Giampaolo è l’ultimo abitante rimasto nel paese dove è nata Sonia.
È un bel posto: una chiesa (che dà il nome al paese), una decina di case e un solo abitante. Un paesino da favola.
E le favole, appunto, si sono all’improvviso affollate nella mia memoria.
Ne ho subito storpiata una recitando: «Alla Chiesa, tra l’erba e la paglia, l’asino fischia e il suo padrone raglia».
Quasi contemporaneamente ho immaginato il buon Giampaolo mentre stendeva una tovaglia sotto i somari ripetendo: «Ari ari, ciuco mio butta denari!».

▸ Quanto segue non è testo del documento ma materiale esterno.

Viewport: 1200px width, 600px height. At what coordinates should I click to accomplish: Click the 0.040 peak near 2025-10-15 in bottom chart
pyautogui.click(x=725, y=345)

Ma Giampaolo non sembra preso dall’ansia di avere più denari. Quando è in paese se ne va in giro con i vestiti sbrindellati e se i pantaloni lasciano vedere le ginocchia non è per moda, ma proprio perché son vecchi.
Svolgono ancora la loro funzione. C’è bisogno d’altro?
E se, chissà, può darsi che l’asino fischi, il suo padrone non raglia. È senza dubbio un po’ selvatico, ma non si può certo dire che sia poco intelligente.
Del resto ormai tutti sanno che anche l’asino non merita la cattiva fama che ne ha fatto un simbolo negativo nelle nostre scuole.
Però continuo a chiedermelo: «Perché, dopo la morte del suo fedele cane, Giampaolo ha voluto dei somari?»